INPUT FOR THIS TASK: Begin

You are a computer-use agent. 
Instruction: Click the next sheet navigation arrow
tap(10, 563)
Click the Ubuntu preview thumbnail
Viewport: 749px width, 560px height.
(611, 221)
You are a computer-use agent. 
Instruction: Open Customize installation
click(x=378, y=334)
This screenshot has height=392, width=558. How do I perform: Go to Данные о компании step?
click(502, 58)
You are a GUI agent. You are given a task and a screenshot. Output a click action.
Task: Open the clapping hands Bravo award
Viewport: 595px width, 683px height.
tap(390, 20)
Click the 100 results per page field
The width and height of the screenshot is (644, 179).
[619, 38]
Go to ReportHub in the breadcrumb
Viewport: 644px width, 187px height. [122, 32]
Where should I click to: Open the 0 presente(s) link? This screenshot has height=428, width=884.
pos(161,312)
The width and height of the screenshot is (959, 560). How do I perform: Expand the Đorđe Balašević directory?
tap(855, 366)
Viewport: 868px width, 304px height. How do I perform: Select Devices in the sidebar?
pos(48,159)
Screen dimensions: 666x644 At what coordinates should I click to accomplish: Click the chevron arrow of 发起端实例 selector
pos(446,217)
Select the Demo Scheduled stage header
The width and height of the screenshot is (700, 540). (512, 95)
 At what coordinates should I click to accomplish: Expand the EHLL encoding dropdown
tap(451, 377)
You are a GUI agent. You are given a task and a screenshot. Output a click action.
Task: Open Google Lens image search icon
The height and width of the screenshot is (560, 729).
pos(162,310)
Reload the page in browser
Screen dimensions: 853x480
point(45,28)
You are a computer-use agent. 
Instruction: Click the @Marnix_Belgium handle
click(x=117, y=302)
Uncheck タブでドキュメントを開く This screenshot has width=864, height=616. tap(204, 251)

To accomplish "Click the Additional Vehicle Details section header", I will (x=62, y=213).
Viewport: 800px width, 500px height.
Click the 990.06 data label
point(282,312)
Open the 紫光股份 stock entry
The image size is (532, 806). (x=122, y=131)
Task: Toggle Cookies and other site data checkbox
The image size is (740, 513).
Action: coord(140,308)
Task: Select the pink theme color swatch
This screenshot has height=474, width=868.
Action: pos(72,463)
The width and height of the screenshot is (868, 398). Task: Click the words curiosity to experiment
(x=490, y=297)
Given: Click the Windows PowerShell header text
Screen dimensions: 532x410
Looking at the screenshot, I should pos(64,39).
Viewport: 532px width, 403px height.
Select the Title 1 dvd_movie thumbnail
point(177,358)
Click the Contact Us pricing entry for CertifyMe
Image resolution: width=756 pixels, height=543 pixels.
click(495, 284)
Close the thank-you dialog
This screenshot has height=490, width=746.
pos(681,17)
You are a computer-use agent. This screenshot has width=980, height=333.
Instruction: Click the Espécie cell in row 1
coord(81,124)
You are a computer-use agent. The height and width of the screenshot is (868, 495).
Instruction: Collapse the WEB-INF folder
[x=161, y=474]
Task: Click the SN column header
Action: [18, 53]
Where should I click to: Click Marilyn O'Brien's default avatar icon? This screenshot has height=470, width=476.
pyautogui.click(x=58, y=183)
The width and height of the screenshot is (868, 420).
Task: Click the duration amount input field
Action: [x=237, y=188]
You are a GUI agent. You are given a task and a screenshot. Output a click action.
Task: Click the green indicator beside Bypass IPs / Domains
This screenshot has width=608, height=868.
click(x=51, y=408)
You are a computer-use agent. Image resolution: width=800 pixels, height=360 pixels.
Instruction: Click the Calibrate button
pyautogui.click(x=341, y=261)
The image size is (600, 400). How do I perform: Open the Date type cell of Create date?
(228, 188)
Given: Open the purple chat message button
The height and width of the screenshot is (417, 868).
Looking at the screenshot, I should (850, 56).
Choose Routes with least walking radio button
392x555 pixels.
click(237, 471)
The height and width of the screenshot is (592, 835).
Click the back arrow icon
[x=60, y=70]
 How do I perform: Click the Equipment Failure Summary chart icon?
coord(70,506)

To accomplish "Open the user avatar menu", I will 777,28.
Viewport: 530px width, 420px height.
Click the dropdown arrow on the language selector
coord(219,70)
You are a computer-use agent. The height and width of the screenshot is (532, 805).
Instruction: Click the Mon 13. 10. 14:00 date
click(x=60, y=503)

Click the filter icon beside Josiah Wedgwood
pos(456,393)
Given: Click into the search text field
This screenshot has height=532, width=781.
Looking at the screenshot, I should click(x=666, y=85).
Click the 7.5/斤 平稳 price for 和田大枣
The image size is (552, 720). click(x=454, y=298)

INPUT FOR THIS TASK: End

TASK OBJECTIVE = Your task is to restate every record exactly.

EXERCISE SOLUTION =
You are a computer-use agent. 
Instruction: Click the next sheet navigation arrow
tap(10, 563)
Click the Ubuntu preview thumbnail
Viewport: 749px width, 560px height.
(611, 221)
You are a computer-use agent. 
Instruction: Open Customize installation
click(x=378, y=334)
This screenshot has height=392, width=558. How do I perform: Go to Данные о компании step?
click(502, 58)
You are a GUI agent. You are given a task and a screenshot. Output a click action.
Task: Open the clapping hands Bravo award
Viewport: 595px width, 683px height.
tap(390, 20)
Click the 100 results per page field
The width and height of the screenshot is (644, 179).
[619, 38]
Go to ReportHub in the breadcrumb
Viewport: 644px width, 187px height. [122, 32]
Where should I click to: Open the 0 presente(s) link? This screenshot has height=428, width=884.
pos(161,312)
The width and height of the screenshot is (959, 560). How do I perform: Expand the Đorđe Balašević directory?
tap(855, 366)
Viewport: 868px width, 304px height. How do I perform: Select Devices in the sidebar?
pos(48,159)
Screen dimensions: 666x644 At what coordinates should I click to accomplish: Click the chevron arrow of 发起端实例 selector
pos(446,217)
Select the Demo Scheduled stage header
The width and height of the screenshot is (700, 540). (512, 95)
 At what coordinates should I click to accomplish: Expand the EHLL encoding dropdown
tap(451, 377)
You are a GUI agent. You are given a task and a screenshot. Output a click action.
Task: Open Google Lens image search icon
The height and width of the screenshot is (560, 729).
pos(162,310)
Reload the page in browser
Screen dimensions: 853x480
point(45,28)
You are a computer-use agent. 
Instruction: Click the @Marnix_Belgium handle
click(x=117, y=302)
Uncheck タブでドキュメントを開く This screenshot has width=864, height=616. tap(204, 251)

To accomplish "Click the Additional Vehicle Details section header", I will (x=62, y=213).
Viewport: 800px width, 500px height.
Click the 990.06 data label
point(282,312)
Open the 紫光股份 stock entry
The image size is (532, 806). (x=122, y=131)
Task: Toggle Cookies and other site data checkbox
The image size is (740, 513).
Action: coord(140,308)
Task: Select the pink theme color swatch
This screenshot has height=474, width=868.
Action: pos(72,463)
The width and height of the screenshot is (868, 398). Task: Click the words curiosity to experiment
(x=490, y=297)
Given: Click the Windows PowerShell header text
Screen dimensions: 532x410
Looking at the screenshot, I should pos(64,39).
Viewport: 532px width, 403px height.
Select the Title 1 dvd_movie thumbnail
point(177,358)
Click the Contact Us pricing entry for CertifyMe
Image resolution: width=756 pixels, height=543 pixels.
click(495, 284)
Close the thank-you dialog
This screenshot has height=490, width=746.
pos(681,17)
You are a computer-use agent. This screenshot has width=980, height=333.
Instruction: Click the Espécie cell in row 1
coord(81,124)
You are a computer-use agent. The height and width of the screenshot is (868, 495).
Instruction: Collapse the WEB-INF folder
[x=161, y=474]
Task: Click the SN column header
Action: [18, 53]
Where should I click to: Click Marilyn O'Brien's default avatar icon? This screenshot has height=470, width=476.
pyautogui.click(x=58, y=183)
The width and height of the screenshot is (868, 420).
Task: Click the duration amount input field
Action: [x=237, y=188]
You are a GUI agent. You are given a task and a screenshot. Output a click action.
Task: Click the green indicator beside Bypass IPs / Domains
This screenshot has width=608, height=868.
click(x=51, y=408)
You are a computer-use agent. Image resolution: width=800 pixels, height=360 pixels.
Instruction: Click the Calibrate button
pyautogui.click(x=341, y=261)
The image size is (600, 400). How do I perform: Open the Date type cell of Create date?
(228, 188)
Given: Open the purple chat message button
The height and width of the screenshot is (417, 868).
Looking at the screenshot, I should (850, 56).
Choose Routes with least walking radio button
392x555 pixels.
click(237, 471)
The height and width of the screenshot is (592, 835).
Click the back arrow icon
[x=60, y=70]
 How do I perform: Click the Equipment Failure Summary chart icon?
coord(70,506)

To accomplish "Open the user avatar menu", I will 777,28.
Viewport: 530px width, 420px height.
Click the dropdown arrow on the language selector
coord(219,70)
You are a computer-use agent. The height and width of the screenshot is (532, 805).
Instruction: Click the Mon 13. 10. 14:00 date
click(x=60, y=503)

Click the filter icon beside Josiah Wedgwood
pos(456,393)
Given: Click into the search text field
This screenshot has height=532, width=781.
Looking at the screenshot, I should click(x=666, y=85).
Click the 7.5/斤 平稳 price for 和田大枣
The image size is (552, 720). click(x=454, y=298)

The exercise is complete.